(Dieser Artikel ist auch in deutscher Sprache verfügbar)
With its final vote on 23 October 2007, the French Parliament confirmed the introduction of DNA testing in the new immigration law to prove family links for foreign candidates applying for a more than 3 months visa on family regrouping grounds. The only recourse could now be a decision from the French Constitutional Council to remove this provision from the law, since the Parliamentary opposition (Socialists, Communists and Greens), together with some centrist members of Parliament, announced that it would challenge the adopted law before the Constitutional judge.
The final vote occurred after a Parliamentary Commission agreed on the harmonisation of the draft texts resulting from both the National Assembly and the Senate.
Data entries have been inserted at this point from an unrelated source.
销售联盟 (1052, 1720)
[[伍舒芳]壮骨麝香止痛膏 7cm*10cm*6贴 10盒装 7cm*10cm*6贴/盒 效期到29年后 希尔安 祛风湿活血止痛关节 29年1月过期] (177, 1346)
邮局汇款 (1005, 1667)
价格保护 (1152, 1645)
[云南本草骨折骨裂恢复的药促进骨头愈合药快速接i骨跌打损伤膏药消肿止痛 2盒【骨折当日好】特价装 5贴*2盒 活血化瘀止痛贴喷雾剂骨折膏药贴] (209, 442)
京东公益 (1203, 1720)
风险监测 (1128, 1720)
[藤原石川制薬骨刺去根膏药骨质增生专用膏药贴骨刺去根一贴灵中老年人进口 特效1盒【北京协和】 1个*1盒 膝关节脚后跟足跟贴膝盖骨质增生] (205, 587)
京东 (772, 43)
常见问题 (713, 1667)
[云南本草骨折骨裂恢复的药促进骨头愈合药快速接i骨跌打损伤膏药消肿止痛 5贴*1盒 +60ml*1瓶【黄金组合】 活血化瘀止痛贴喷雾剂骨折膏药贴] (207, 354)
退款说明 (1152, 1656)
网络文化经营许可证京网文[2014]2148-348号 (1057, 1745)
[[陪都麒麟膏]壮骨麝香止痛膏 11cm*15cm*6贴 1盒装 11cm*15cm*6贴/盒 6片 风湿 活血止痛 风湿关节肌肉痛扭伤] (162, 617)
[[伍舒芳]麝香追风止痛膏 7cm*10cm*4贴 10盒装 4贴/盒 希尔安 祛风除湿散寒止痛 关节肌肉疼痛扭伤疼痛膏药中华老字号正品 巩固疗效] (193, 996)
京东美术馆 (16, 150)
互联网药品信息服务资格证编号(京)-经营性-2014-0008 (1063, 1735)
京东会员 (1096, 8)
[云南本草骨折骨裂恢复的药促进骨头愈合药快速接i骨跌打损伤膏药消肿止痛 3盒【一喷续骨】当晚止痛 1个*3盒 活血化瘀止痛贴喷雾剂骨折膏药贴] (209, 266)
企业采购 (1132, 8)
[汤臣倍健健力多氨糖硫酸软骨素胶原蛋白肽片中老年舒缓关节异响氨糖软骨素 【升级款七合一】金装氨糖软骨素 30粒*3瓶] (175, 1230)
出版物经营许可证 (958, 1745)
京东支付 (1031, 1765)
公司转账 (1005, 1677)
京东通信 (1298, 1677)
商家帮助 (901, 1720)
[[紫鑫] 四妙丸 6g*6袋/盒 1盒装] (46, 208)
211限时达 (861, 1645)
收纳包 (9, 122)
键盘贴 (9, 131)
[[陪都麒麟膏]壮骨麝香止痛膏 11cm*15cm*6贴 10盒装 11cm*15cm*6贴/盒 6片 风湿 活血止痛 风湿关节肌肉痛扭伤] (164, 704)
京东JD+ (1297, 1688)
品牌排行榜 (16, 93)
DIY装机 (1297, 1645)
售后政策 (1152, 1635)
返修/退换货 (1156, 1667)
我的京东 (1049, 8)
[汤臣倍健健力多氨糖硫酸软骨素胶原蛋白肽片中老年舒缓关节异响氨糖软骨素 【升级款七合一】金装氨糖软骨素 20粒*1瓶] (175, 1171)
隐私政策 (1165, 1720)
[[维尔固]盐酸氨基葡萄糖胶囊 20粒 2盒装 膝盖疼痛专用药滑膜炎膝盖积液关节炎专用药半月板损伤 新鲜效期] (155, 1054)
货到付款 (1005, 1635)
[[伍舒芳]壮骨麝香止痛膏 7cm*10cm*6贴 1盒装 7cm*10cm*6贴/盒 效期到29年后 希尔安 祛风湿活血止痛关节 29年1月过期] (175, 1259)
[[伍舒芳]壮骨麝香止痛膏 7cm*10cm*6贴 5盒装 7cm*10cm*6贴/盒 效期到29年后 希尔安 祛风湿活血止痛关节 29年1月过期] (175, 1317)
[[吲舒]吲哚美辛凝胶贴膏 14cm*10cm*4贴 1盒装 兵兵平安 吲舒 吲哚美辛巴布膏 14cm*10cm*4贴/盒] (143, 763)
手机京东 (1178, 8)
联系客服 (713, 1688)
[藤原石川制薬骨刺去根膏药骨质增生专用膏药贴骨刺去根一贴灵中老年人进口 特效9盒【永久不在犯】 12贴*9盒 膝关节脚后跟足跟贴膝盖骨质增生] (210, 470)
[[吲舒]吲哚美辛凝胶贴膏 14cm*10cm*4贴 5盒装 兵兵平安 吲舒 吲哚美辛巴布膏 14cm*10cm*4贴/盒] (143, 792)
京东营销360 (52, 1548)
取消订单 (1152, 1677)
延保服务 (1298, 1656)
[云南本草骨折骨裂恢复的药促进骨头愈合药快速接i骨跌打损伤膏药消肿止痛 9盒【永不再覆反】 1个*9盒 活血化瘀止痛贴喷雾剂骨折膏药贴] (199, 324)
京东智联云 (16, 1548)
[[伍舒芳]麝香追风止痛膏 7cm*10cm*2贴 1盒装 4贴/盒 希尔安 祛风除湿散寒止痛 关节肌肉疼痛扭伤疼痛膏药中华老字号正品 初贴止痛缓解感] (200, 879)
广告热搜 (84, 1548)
With respect to DNA testing provision as initially adopted by the National Assembly, some modifications occurred in order to answer to some of the criticisms. Main changes are: the DNA tests will be paid by the French government and not anymore made at the expenses of the visa applicant; the biological family links would be checked against the mother's DNA to avoid unexpected, possibly dramatic revelations in the family; the need for the test should be authorised by a civil court; informed consent from concerned persons should be expressly collected; the whole provision is now declared as experimental, and will be revised after the end of year 2009.
However, these changes have by no mean satisfied the numerous opponents of this provision, as their demand remains that DNA testing should not be used to check family links, since such links cannot be reduced to blood relation. More than 280 000 persons, including personalities from all political parties, signed a petition, and thousands of people participated in street demonstrations in many French cities on 20 October against this provision.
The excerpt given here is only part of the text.